(Saved entries)
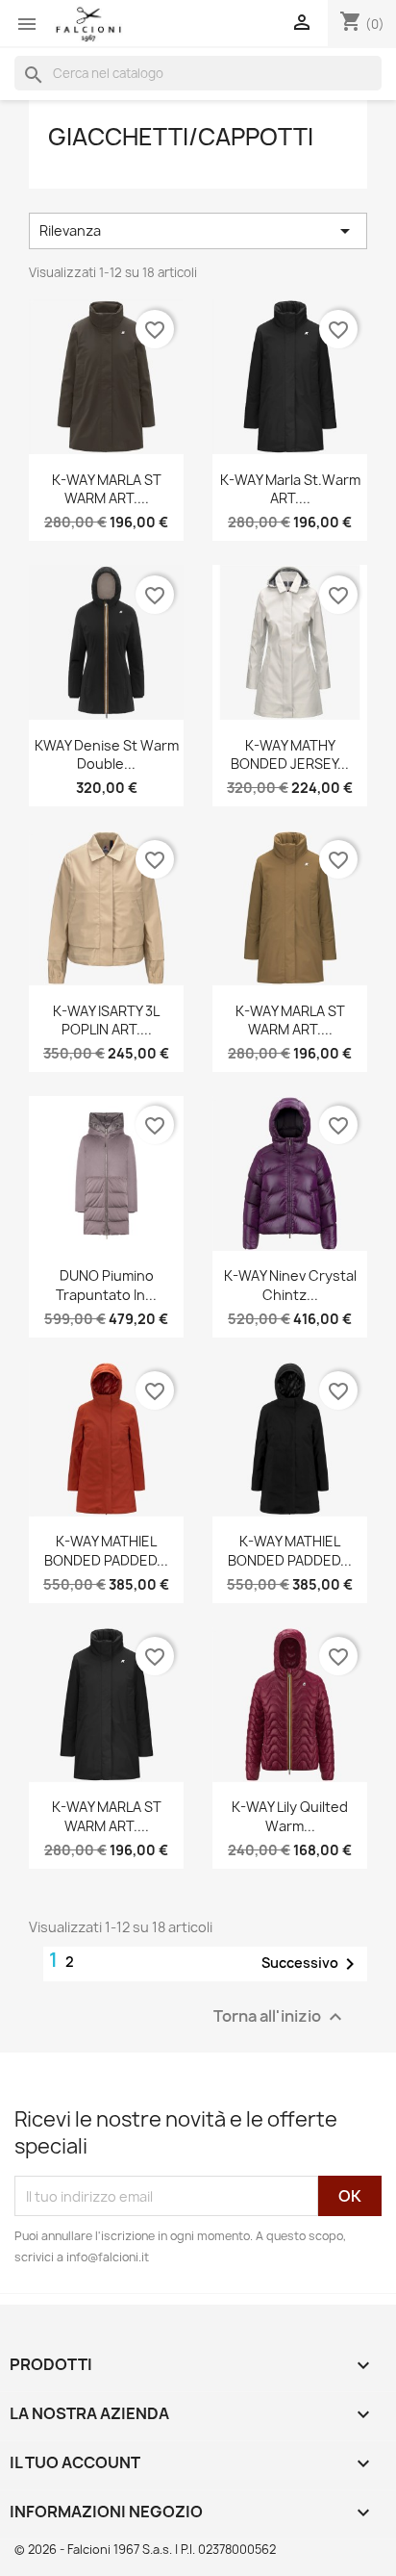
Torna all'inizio (280, 2017)
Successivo (311, 1964)
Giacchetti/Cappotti (180, 136)
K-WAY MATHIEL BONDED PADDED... (106, 1550)
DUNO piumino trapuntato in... (106, 1285)
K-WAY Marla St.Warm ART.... (290, 489)
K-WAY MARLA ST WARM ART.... (106, 489)
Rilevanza (198, 230)
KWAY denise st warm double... (107, 755)
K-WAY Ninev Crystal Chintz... (290, 1285)
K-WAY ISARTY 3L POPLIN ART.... (106, 1020)
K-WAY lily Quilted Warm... (290, 1816)
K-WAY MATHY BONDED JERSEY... (290, 755)
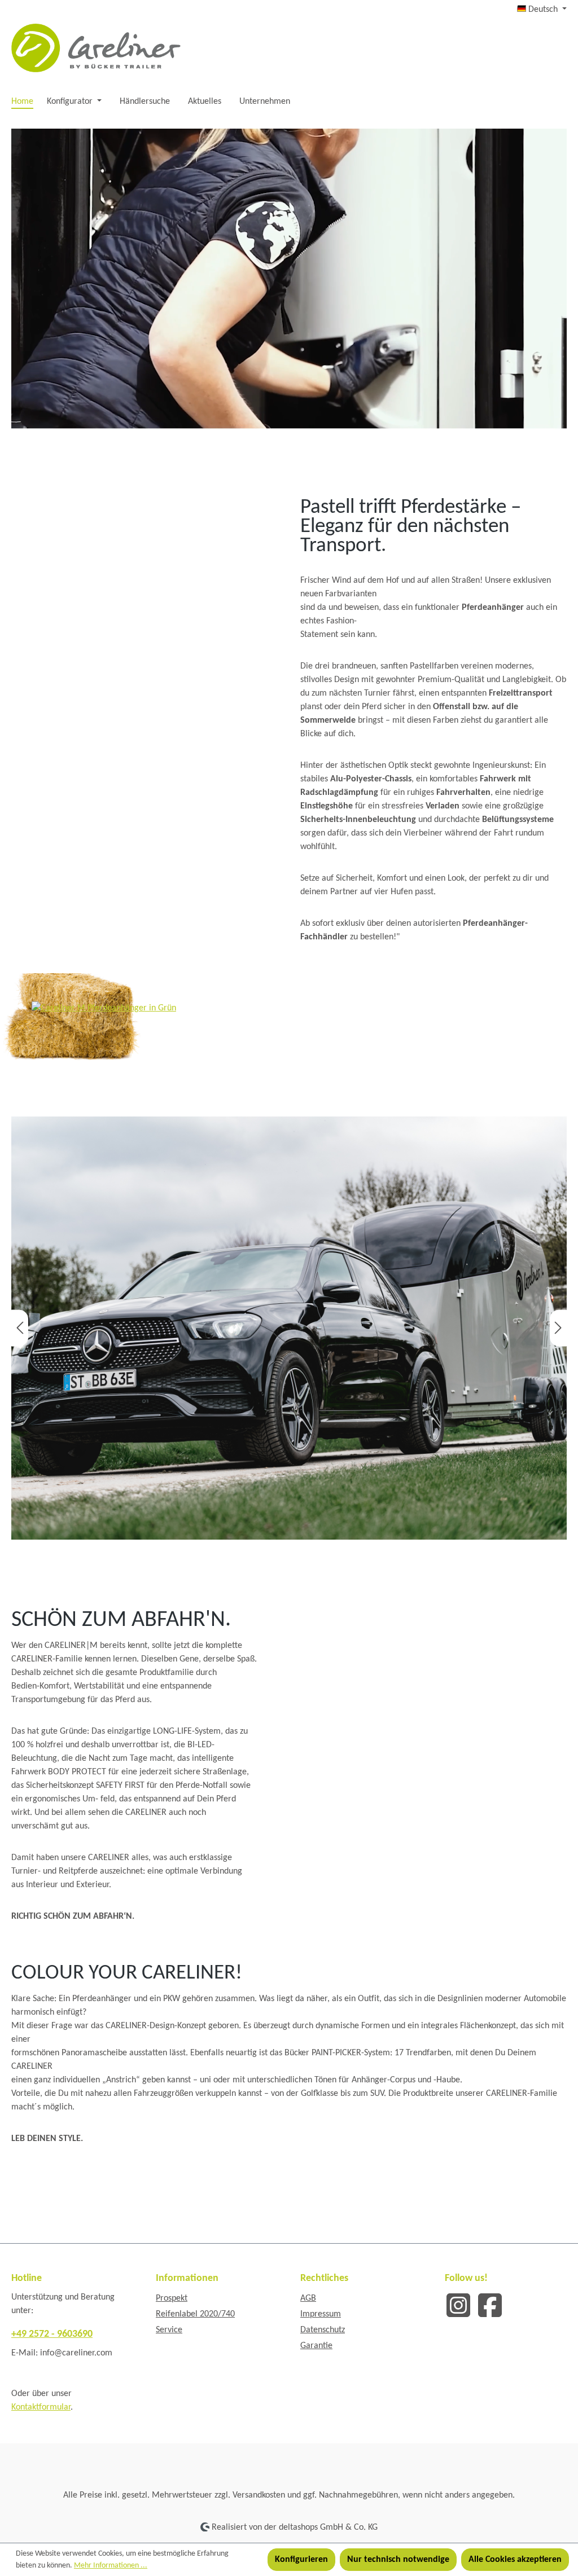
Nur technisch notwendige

## TASK
The entries above must be output exactly, with every image left out.

## EXERCISE OUTPUT
Torna all'inizio (280, 2017)
Successivo (311, 1964)
Giacchetti/Cappotti (180, 136)
K-WAY MATHIEL BONDED PADDED... (106, 1550)
DUNO piumino trapuntato in... (106, 1285)
K-WAY Marla St.Warm ART.... (290, 489)
K-WAY MARLA ST WARM ART.... (106, 489)
Rilevanza (198, 230)
KWAY denise st warm double... (107, 755)
K-WAY Ninev Crystal Chintz... (290, 1285)
K-WAY ISARTY 3L POPLIN ART.... (106, 1020)
K-WAY lily Quilted Warm... (290, 1816)
K-WAY MATHY BONDED JERSEY... (290, 755)
Nur technisch notwendige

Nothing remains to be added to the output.